TASK ITEM: Please output the section of the listing below that opens with the line containing "Task: Click yellow" and closes with the line containing "Task: Click the UP=258/69 upshear marker", exactly and with nothing else.

MATERIAL FOR THE TASK:
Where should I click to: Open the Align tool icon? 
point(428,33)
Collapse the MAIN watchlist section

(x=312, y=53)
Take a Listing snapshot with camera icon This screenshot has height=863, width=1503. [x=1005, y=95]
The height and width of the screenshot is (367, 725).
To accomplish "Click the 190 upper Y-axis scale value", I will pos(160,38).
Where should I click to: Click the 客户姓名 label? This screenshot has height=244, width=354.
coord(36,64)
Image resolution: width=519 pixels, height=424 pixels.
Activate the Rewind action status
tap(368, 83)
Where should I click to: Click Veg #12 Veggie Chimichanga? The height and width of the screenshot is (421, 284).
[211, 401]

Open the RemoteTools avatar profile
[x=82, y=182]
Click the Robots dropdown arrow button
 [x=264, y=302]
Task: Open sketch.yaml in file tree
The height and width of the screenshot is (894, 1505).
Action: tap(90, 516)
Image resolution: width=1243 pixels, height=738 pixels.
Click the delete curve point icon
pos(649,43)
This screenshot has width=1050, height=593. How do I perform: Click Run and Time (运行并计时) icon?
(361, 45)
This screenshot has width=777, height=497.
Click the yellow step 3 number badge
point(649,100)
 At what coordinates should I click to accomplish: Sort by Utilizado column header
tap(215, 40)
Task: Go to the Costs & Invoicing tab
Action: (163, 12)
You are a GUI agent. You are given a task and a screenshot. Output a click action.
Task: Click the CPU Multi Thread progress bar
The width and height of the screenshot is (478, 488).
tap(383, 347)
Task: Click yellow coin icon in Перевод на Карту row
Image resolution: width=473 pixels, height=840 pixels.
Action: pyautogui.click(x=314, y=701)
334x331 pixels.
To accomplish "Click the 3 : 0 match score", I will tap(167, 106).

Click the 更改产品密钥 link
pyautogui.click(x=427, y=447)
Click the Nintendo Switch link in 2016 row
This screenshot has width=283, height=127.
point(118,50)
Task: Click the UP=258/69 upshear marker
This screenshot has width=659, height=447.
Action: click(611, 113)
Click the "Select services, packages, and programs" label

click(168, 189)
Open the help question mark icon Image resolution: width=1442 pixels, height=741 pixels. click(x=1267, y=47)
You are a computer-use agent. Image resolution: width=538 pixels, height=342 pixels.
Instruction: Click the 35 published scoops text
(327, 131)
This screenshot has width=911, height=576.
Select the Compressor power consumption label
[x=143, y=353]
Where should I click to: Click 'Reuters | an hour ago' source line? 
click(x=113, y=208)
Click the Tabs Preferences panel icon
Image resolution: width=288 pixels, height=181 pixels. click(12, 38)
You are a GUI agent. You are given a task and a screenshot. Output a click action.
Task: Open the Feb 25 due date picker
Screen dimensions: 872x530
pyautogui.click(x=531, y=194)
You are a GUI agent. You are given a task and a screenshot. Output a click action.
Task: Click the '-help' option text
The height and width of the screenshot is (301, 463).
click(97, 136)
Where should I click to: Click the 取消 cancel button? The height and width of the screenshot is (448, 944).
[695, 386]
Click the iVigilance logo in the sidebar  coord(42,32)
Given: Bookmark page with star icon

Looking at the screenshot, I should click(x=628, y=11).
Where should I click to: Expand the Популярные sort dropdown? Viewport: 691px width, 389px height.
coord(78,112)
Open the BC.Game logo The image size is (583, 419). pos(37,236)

YOUR SOLUTION:
Task: Click yellow coin icon in Перевод на Карту row
Image resolution: width=473 pixels, height=840 pixels.
Action: pyautogui.click(x=314, y=701)
334x331 pixels.
To accomplish "Click the 3 : 0 match score", I will tap(167, 106).

Click the 更改产品密钥 link
pyautogui.click(x=427, y=447)
Click the Nintendo Switch link in 2016 row
This screenshot has width=283, height=127.
point(118,50)
Task: Click the UP=258/69 upshear marker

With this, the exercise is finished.